Allocations sleep (GFP_KERNEL) - they may grow the pool through vzalloc and
arena page allocation. All current consumers run from the enable path (after
ops.init() and the kernel-side arena auto-discovery, before validate_ops()),
where sleeping is fine.
scx_arena_pool_destroy() walks each chunk, returns outstanding ranges to the
gen_pool with gen_pool_free() and then calls gen_pool_destroy(). The
underlying arena pages are released when the arena map itself is torn down,
so the pool destroy doesn't free them explicitly.
Signed-off-by: Tejun Heo <tj@kernel.org>
---
kernel/sched/build_policy.c | 4 ++
kernel/sched/ext.c | 11 ++++
kernel/sched/ext_arena.c | 127 ++++++++++++++++++++++++++++++++++++
kernel/sched/ext_arena.h | 18 +++++
kernel/sched/ext_internal.h | 5 ++
5 files changed, 165 insertions(+)
create mode 100644 kernel/sched/ext_arena.c
create mode 100644 kernel/sched/ext_arena.h
diff --git a/kernel/sched/build_policy.c b/kernel/sched/build_policy.c
index 5e76c9177d54..067979a7b69e 100644
--- a/kernel/sched/build_policy.c
+++ b/kernel/sched/build_policy.c
@@ -59,12 +59,16 @@
#ifdef CONFIG_SCHED_CLASS_EXT
# include <linux/btf_ids.h>
+# include <linux/find.h>
+# include <linux/genalloc.h>
# include "ext_types.h"
# include "ext_internal.h"
# include "ext_cid.h"
+# include "ext_arena.h"
# include "ext_idle.h"
# include "ext.c"
# include "ext_cid.c"
+# include "ext_arena.c"
# include "ext_idle.c"
#endif
diff --git a/kernel/sched/ext.c b/kernel/sched/ext.c
index 94aab7037329..3025fbe198d3 100644
--- a/kernel/sched/ext.c
+++ b/kernel/sched/ext.c
@@ -5009,6 +5009,7 @@ static void scx_sched_free_rcu_work(struct work_struct *work)
rhashtable_free_and_destroy(&sch->dsq_hash, NULL, NULL);
free_exit_info(sch->exit_info);
+ scx_arena_pool_destroy(sch);
if (sch->arena_map)
bpf_map_put(sch->arena_map);
kfree(sch);
@@ -7140,6 +7141,12 @@ static void scx_root_enable_workfn(struct kthread_work *work)
sch->exit_info->flags |= SCX_EFLAG_INITIALIZED;
}
+ ret = scx_arena_pool_init(sch);
+ if (ret) {
+ cpus_read_unlock();
+ goto err_disable;
+ }
+
for (i = SCX_OPI_CPU_HOTPLUG_BEGIN; i < SCX_OPI_CPU_HOTPLUG_END; i++)
if (((void (**)(void))ops)[i])
set_bit(i, sch->has_op);
@@ -7458,6 +7465,10 @@ static void scx_sub_enable_workfn(struct kthread_work *work)
sch->exit_info->flags |= SCX_EFLAG_INITIALIZED;
}
+ ret = scx_arena_pool_init(sch);
+ if (ret)

What you will do:
- a) From the sched_ext arena pool patch, output the span from "bpf_map_put(sch->arena_map);" up to and including "< SCX_OPI_CPU_HOTPLUG_END; i++)".
- b) Go on with the sched_ext arena pool patch, picking up right after its last shown line.
The rows were gathered from a separate source.

[Collected data entries]

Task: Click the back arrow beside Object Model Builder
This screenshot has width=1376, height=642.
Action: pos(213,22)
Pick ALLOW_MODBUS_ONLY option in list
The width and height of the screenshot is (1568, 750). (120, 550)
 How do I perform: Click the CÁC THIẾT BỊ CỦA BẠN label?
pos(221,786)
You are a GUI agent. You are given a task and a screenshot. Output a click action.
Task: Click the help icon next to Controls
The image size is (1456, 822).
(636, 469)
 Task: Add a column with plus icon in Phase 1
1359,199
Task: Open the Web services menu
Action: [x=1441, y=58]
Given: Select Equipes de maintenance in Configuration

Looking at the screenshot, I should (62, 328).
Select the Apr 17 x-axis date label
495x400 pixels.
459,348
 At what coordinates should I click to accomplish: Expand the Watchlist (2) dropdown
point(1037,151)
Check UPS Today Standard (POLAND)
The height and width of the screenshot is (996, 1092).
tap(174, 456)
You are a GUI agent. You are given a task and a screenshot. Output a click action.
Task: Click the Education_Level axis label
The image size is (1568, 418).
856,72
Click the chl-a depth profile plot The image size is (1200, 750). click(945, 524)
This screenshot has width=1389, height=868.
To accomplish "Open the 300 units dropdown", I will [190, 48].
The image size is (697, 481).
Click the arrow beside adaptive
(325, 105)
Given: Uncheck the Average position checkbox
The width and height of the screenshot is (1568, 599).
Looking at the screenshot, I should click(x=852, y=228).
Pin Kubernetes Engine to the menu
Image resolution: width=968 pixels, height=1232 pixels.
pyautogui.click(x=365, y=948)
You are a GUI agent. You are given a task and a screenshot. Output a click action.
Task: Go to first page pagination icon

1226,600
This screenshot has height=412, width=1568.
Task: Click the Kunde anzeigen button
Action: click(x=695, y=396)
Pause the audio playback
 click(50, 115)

Answers per task:
- a)
bpf_map_put(sch->arena_map);
kfree(sch);
@@ -7140,6 +7141,12 @@ static void scx_root_enable_workfn(struct kthread_work *work)
sch->exit_info->flags |= SCX_EFLAG_INITIALIZED;
}
+ ret = scx_arena_pool_init(sch);
+ if (ret) {
+ cpus_read_unlock();
+ goto err_disable;
+ }
+
for (i = SCX_OPI_CPU_HOTPLUG_BEGIN; i < SCX_OPI_CPU_HOTPLUG_END; i++)

- b)
+ goto err_disable;
+
if (validate_ops(sch, ops))
goto err_disable;
diff --git a/kernel/sched/ext_arena.c b/kernel/sched/ext_arena.c
new file mode 100644
index 000000000000..53174033765d
--- /dev/null
+++ b/kernel/sched/ext_arena.c
@@ -0,0 +1,127 @@
+/* SPDX-License-Identifier: GPL-2.0 */
+/*
+ * BPF extensible scheduler class: Documentation/scheduler/sched-ext.rst
+ *
+ * scx_arena_pool: kernel-side sub-allocator over BPF-arena pages.
+ *
+ * Each chunk added to @sch->arena_pool comes from one
+ * bpf_arena_alloc_pages_sleepable() call and is registered at the
+ * kernel-side mapping address. Callers translate to the BPF-arena form
+ * themselves if needed.
+ *
+ * Allocations grow the pool on demand. Underlying arena pages are released
+ * when the arena map itself is torn down.
+ *
+ * Copyright (c) 2026 Meta Platforms, Inc. and affiliates.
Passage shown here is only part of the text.